Violencia e indignación

Por Martín Nicolás Barros Choles

La indignación es un sentimiento negativo que se reflejan en las personas con irritación y enojos por hechos y circunstancias afectivas, repercutiendo en iras por causas extrañas, más de las veces desbordadas e incontrolables, con reacciones innobles y desmesuradas de trágicas y funestas consecuencias que acarrea la cegué, impulsadas por hechos inequitativos, violentos y revanchistas, que concluyen en irracionalidad, justificada para responder ataques frente a direcciones y blanco determinado.

La indignación puede originarse por diferentes motivos hirientes que sacuden sentimientos y emociones en personas no solo explosivas, sino también pasivas, puyadas y hastiadas de soportar pacientemente rigores, acosos y humillaciones. El irrespeto a los derechos naturales y fundamentales, constituyen indignación en quienes entienden y comprenden su importancia, donde se dirigen normas legales sobre manejos de recursos. En nuestro medio político, social y administrativo, la indignación es común, palpada en inconformismos y protestas, reclamando derecho y justicia como el pan de cada día, provocadas de distintas formas para causar malestar premeditado, generando efectos nocivos y dolorosos.

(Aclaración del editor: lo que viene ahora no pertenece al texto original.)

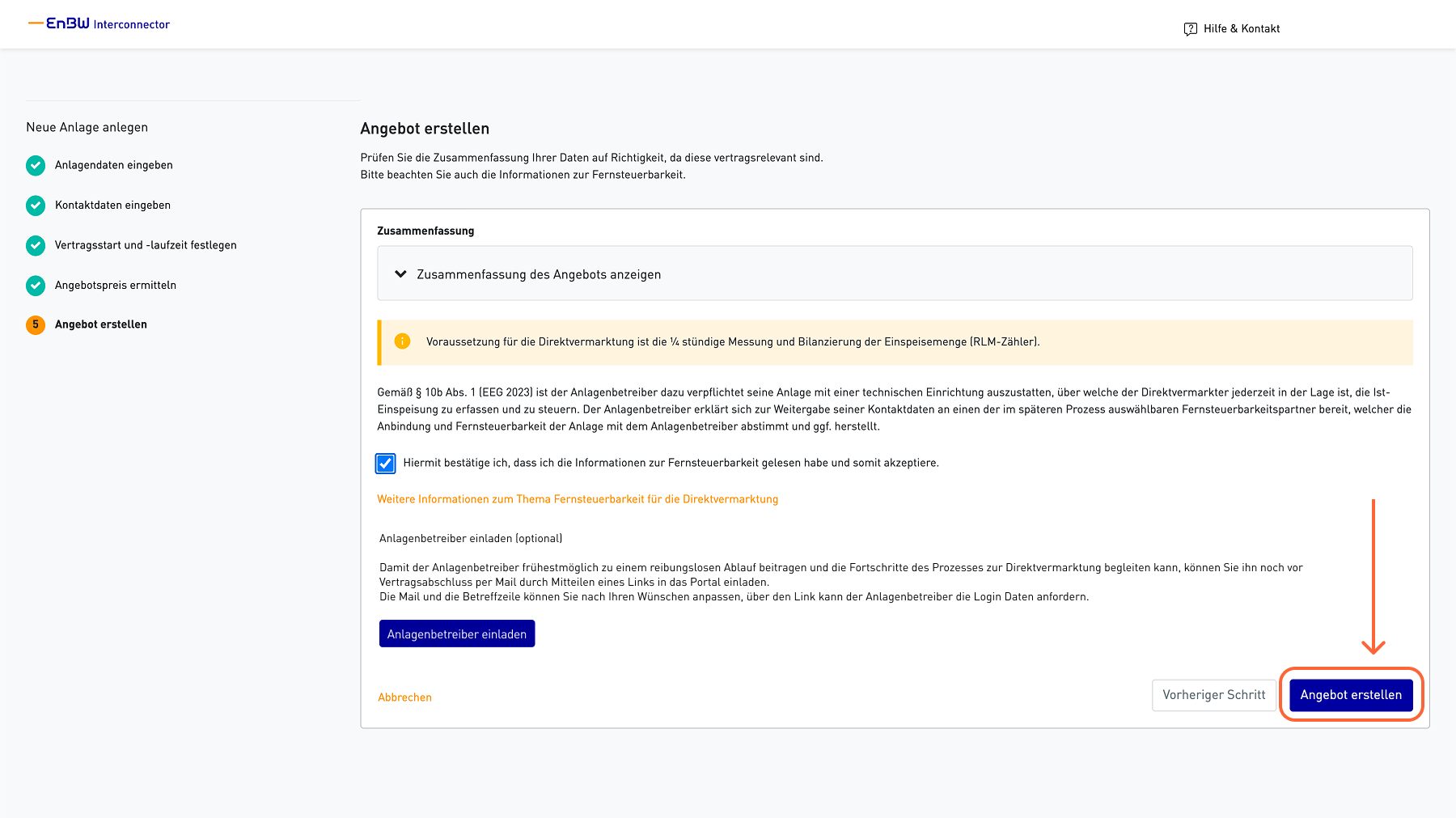1456x818 pixels.
Task: Click the green checkmark beside Anlagendaten eingeben
Action: tap(36, 165)
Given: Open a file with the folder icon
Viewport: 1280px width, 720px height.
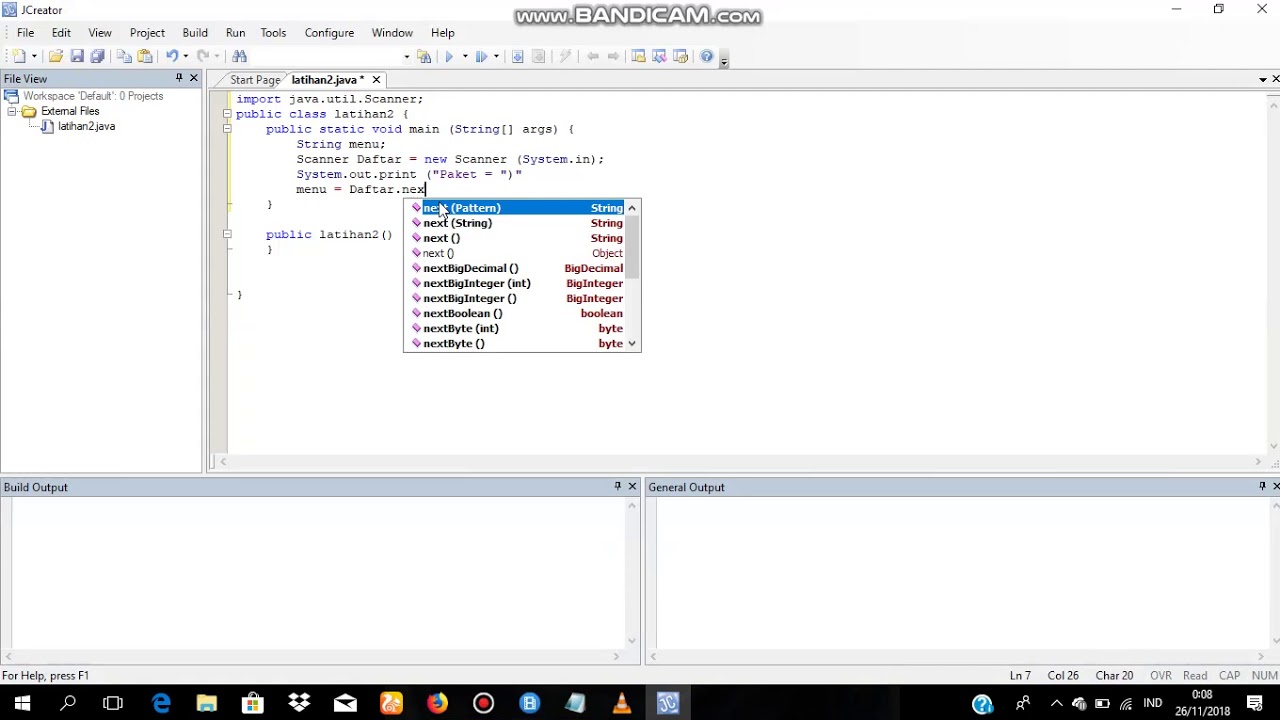Looking at the screenshot, I should click(56, 57).
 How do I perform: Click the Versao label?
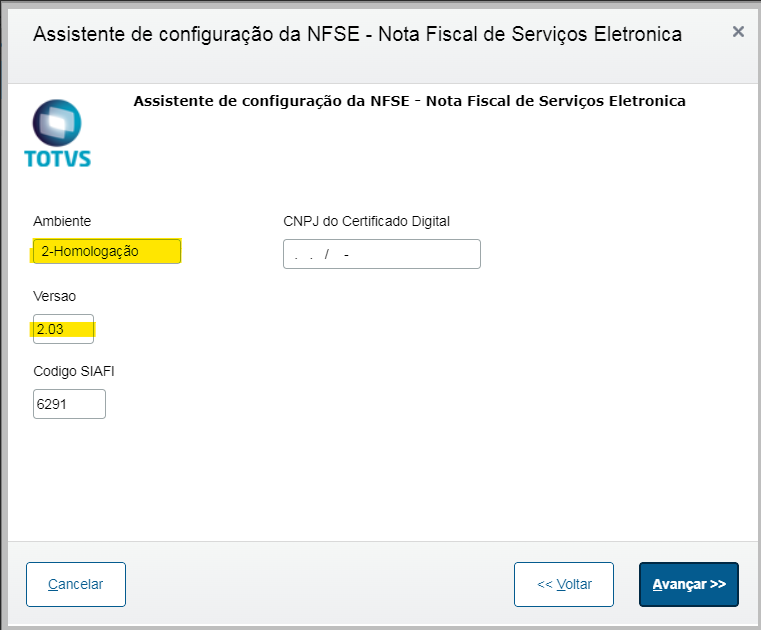tap(54, 297)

Los odios y rivalidades políticas para manejar los gobiernos y poderes públicos, se plasman en defensas de intereses para opositores y  seguidores, en acciones rutinarias y de sometimientos.

La polarización y la corrupción son los combustibles para encender y exacerbar indignación que, de no controlarse, sería impredecible presumir y calcular resultados macabros en reacciones de hechos violentos. Protestar y opinar son derechos colectivos, particulares e individuales, procedentes y viables en cualquier democracia o gobierno del pueblo. Pero estas deben ser mesuradas y civilizadas, sin causar ninguna clase de daños materiales, ni morales, con arengas denigrantes para no desteñir los propósitos de luchas defensivas y reivindicatorias.

“Lo cortés no quita lo valiente”. De igual forma se cuestiona las represiones ejercidas por la policía, en especial el antidisturbio (Esmad) utilizando elementos y armas letales que causan graves daños en humanidad de las personas, ocasionando hasta la muerte, como ya ha ocurrido varias veces. Las incomprensiones y las alteraciones, son factores de choques y conflictos, que no nos llevan a nada bueno.

La violencia no hace más que generar miedo y multiplicar violencia, con predominio del terror que causan las armas y masacres en cualquier lugar donde ocurra, ejecutados por bandas, autores y gestores de hechos criminales, independientemente de que sean oficiales, cuerpo armado del estado-nación o de organizaciones militares al margen de la ley.

Aplaquemos la violencia para que no se profundicen los odios, que nos habitúan a vivir y morir en violencia. Respetemos la vida y dignidad humana. Reconozcamos: errores, horrores y perdonémonos. Todos somos culpables de lo que pasa por acción, omisión, indiferencias y temor. Ni el gobierno, ni los partidos políticos, religiosos, ni la ciudadanía; pueden silenciarse para que la violencia, se extienda y haga de la suya. No perdamos tiempo en justificaciones y discusiones cerradas.

Bajémosle intensidad al registro histórico de la violencia, disfrazadas por motivaciones políticas de extremas, izquierdas y derecha, que solo compromete, a quienes se aferran al pensamiento y ordenamiento absoluto de quienes los manejan y dominan a sus antojos. Oremos por la paz, redimiendo: zozobra por los peligros que enfrentamos y estamos expuesto por causa de violencia. La unidad hace la fuerza.

No tenemos nada que perder si intercedemos en pro de la paz, sin estar inclinados a los lados de actores, organizaciones o partidos políticos, con rezagos, antecedentes repudiables, atribuciones violentas y criminal, para que no se considere que el gesto de buena fe, persiga exaltaciones, ni menos rendimientos. Tampoco descalificaciones en opiniones de juzgamiento aprioris, sino reflexiones que ayuden a humanizar los hechos violentos internos, a cesar los odios, perdonando y compartiendo, de manera respetuosa y cordial diferencias, en armonía democrática. Frenemos y erradiquemos conjuntamente la violencia y cosecharemos paz. Palabra que sí.